Representatives of commercial and recreational fishing disagreed on the bill.

Jerry Schill, director of government relations for the North Carolina Fisheries Association, said most of the commercial fishing concerns had been addressed and the organization is in agreement with the bill. “I’ve been doing this for 32 years, and it’s the most positive I’ve felt in a long, long time,” he said.

His counterpart in the recreational fishing industry, David Sneed, executive director of the Coastal Conservation Association, said that while there are some good ideas in the bill, he wanted to see a more comprehensive approach to fisheries.

“We have no problem with more scientific-based management; however, there’s very little in the bill that would actually serve to protect or enhance our public trust fisheries resources. It’s an attempt to shift policy making authority for coastal fisheries resources management from the MFC to the division and DEQ,” Sneed said.

That’s the opposite of how the state’s wildlife resources are handled. Sneed said the state needs to change its definition of sustainable harvest.

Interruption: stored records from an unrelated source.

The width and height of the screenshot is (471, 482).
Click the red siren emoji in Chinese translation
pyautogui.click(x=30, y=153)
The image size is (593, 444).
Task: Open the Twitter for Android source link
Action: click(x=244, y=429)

Sen. John Alexander, R-Wake, said that as the bill moves forward, he would like to see some of the concerns raised by Sneed and others addressed.

A committee vote on the bill is expected this month.

 

Also heard, but not voted on, was the Senate version of a shellfish aquaculture plan that would create new shellfish enterprise areas and encourage greater productivity in the existing leases.

The new legislation, Senate Bill 648, sponsored by Sanderson and Rabon, is similar to a bill introduced earlier this session in the House by Rep. Pat McElraft, R-Carteret.

It gives the DEQ secretary authority to establish one or more aquaculture enterprise areas and for the Marine Fisheries Commission to establish rules for shellfish bottom leases. The leases would be non-transferable and would revert to the state if relinquished or terminated.

The bill also sets up a pilot project for three larger-scale leases in Pamlico Sound of 50 acres each, up from the current state limit of 10 acres. It prohibits any one company or shellfish operation from holding more than 100 acres. The pilot areas, which would be established by DEQ and DMF, would require setbacks of 250 yards from the shoreline or from other leases, up from the current 100 yards now required.

The legislation, which follows a failed attempt by legislators last year to expand the leasing program, also would set productivity requirements to help maximize output from existing leases and require leaseholders to reach those goals or risk having their leases terminated.

It establishes a moratorium on new shellfish cultivation and water column leases in New Hanover County waters from the Wrightsville Beach Bridge through Masonboro Inlet to the waters off Peden Point and in Bogue Sound in Carteret County from the U.S. 70 high-rise bridge in Morehead City to the Emerald Isle Bridge. The moratorium would take effect July 1, 2021.

Sanderson said the troubles with last year’s legislation was that it tried to do too much too fast.

He said the new legislation was a more measured approach and includes a number of studies to help flesh out the right direction for growing the industry.

“We want to do this step by step by step so that we don’t make any mistakes,” he said.

Among the studies are a look at reducing conflicts between shellfish leases and other uses for the areas; a study of penalties and violations on unlawfully taking shellfish; a review by the North Carolina Coastal Federation of ways to set up a low-interest loan program for startups; and a study by the Department of Agriculture and Consumer Services of crop insurance for shellfish growers and other loss-mitigation and protection programs.